La Red Bull sta comprando il controllo della squadra di Primož Roglič, il 51 per cento delle quote di RD Pro Cycling e RD Beteiligungs, le società che posseggono la Bora-Hansgrohe. La notizia è stata pubblicata dall’Autorità per la concorrenza austriaca, l’operazione è destinata a chiudersi entro il 26 gennaio. Stamattina il quotidiano spagnolo Abc fa dunque due conti sulla presenza nello sport della bibita che mette le ali, un marchio che offre il suo sostegno a 800 atleti di sport diversi stanziando più di 2.000 milioni all’anno.
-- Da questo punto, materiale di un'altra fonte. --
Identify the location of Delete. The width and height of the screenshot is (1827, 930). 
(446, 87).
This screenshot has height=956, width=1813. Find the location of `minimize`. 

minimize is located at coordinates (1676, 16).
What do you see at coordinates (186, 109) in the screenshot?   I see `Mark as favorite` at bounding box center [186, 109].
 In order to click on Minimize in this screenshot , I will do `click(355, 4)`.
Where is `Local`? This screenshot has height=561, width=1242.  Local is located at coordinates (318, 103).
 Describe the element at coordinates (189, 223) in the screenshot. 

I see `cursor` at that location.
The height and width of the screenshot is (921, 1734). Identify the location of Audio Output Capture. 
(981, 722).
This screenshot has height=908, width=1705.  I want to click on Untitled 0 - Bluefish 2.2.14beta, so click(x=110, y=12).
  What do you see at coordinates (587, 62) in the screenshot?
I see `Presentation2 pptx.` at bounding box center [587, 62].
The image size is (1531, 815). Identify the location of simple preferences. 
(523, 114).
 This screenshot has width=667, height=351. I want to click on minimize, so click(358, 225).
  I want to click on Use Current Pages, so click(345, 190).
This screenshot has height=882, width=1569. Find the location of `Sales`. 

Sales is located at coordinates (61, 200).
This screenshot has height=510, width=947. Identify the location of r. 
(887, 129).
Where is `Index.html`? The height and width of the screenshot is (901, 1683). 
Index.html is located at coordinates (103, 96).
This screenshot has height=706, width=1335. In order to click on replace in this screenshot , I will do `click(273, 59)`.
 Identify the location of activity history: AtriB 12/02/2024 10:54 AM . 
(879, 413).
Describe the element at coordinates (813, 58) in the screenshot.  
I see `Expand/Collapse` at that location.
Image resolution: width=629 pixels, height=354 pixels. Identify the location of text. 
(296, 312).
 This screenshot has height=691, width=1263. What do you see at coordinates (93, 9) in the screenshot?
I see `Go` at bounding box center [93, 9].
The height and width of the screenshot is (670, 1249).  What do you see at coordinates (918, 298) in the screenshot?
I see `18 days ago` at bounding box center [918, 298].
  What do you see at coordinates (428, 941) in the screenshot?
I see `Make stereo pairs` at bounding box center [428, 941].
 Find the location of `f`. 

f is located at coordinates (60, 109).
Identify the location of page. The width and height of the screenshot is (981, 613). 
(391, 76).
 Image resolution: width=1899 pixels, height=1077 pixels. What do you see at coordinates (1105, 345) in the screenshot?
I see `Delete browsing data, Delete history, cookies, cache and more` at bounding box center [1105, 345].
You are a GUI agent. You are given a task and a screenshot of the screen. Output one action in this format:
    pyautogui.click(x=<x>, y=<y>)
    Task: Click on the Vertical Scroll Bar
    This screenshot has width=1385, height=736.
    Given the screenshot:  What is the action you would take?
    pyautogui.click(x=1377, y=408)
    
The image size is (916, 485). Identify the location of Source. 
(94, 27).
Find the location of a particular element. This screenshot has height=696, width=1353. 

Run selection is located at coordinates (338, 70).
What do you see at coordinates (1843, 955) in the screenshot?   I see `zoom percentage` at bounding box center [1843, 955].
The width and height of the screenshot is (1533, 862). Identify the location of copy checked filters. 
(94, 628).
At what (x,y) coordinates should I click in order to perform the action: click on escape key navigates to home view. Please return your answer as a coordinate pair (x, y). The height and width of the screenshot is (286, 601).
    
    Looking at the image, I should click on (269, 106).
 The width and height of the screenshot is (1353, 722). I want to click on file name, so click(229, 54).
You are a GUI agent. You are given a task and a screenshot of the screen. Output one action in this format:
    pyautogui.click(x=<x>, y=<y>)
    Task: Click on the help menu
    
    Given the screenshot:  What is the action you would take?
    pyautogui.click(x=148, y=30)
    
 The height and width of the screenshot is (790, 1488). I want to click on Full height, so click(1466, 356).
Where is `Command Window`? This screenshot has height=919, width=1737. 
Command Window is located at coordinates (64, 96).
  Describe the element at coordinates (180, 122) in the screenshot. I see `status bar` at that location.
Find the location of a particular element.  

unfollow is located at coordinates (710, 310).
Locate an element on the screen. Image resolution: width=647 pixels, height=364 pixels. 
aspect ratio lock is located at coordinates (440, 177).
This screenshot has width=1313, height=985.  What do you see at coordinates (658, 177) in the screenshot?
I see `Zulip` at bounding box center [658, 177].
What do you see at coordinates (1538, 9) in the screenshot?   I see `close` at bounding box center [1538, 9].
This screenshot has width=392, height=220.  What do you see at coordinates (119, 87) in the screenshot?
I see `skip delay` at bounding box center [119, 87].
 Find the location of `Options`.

“Ogni volta che Dietrich Mateschitz, morto nel 2022 all’età di 78 anni, appariva abbronzato e giovanile in un paddock di Formula 1 – scrive José Carlos Carabias – lo staff stava sull’attenti e ascoltava. «Non portiamo il prodotto alle persone, portiamo le persone al prodotto» amava dire il proprietario di uno degli slogan pubblicitari più famosi del nostro tempo”.
Riepilogo dell’area degli interventi. Formula 1, calcio, mountain bike, motocross, snowboard, kayak, parkour, surf, salti dallo spazio. “Tutto ciò che riguarda gli sport estremi e rischiosi. E ora il ciclismo” – chissà se inteso come un’eccezione o come un’attività del tutto coerente con le altre.
Abc ricorda allora che l’azienda nasce negli anni ’80 dalla partnership stabilita da Mateschitz con un uomo d’affari thailandese, Chaleo Yoovidhya, il quale aveva creato una bevanda che chiamò krating daeng, bisonte rosso, “molto apprezzata dalla classe operaia e soprattutto dai camionisti”.
La prima lattina di Red Bull fu venduta in Austria nel 1987. Mateschitz scartò la pubblicità negli sport di massa e concentrò la sua strategia in discipline che lo avrebbero messo in prima fila tra i consumatori. Gli sport estremi. Nel 1988 lanciò una sua competizione, la Red Bull Dolomitenmann. Quattro sport senza rete: corsa in alta montagna, parapendio, mountain bike e kayak tra le rapide. “Aveva inaugurato un modello – spiega Abc – che rispondeva a tre assi strategici: comprendere e raggiungere il proprio target di riferimento, differenziare il prodotto dalla concorrenza, creare contenuti attraenti e condivisibili”.
Un piano proseguito in Formula 1, dove la Red Bull è entrata inizialmente come sponsor personale di Gerhard Berger e si è affermata poi come partner della Sauber. Dieci anni dopo è nato il team, nel 2010 il primo titolo con Sebastian Vettel. Oggi è la squadra del redbullismo firmato Max Verstappen e delle società satellite come Alphatauri. Inizialmente lontana dagli sport tradizionali e da grandi numeri – il calcio, la NBA, il tennis – Red Bull è andata a sostenere imprese come quella di Felix Baumgartner, il salto da una capsula a 39 km sopra la superficie terrestre. Secondo i media pubblicitari, sottolinea ancora Abc, la campagna costò più di 50 milioni, ma ne ha fruttati più di 100. Baumgartner ha impiegato quattro minuti e 20 secondi per volare attraverso 39 km, il primo essere umano a viaggiare più veloce del previsto, generando contenuti coerenti con l’energia, l’avventura, il superamento dei limiti. Oggi nel perimetro Red Bull convivono club calcistici come Lipsia, Salisburgo, New York e Bragantino, team di videogame, una squadra di hockey su ghiaccio, sponsorizzazioni in MotoGP e paracadutismo. Affianca Carlos Sainz alla Dakar, Ben Stokes nel cricket, Molly Carlson nelle immersioni, Kriss Kyle nella BMX, Eleen Gu sulla neve, Kai Lenny nel surf. Nel ciclismo dei due Van, di Pogacar e di Evenepoel, anche a Roglič servivano le ali.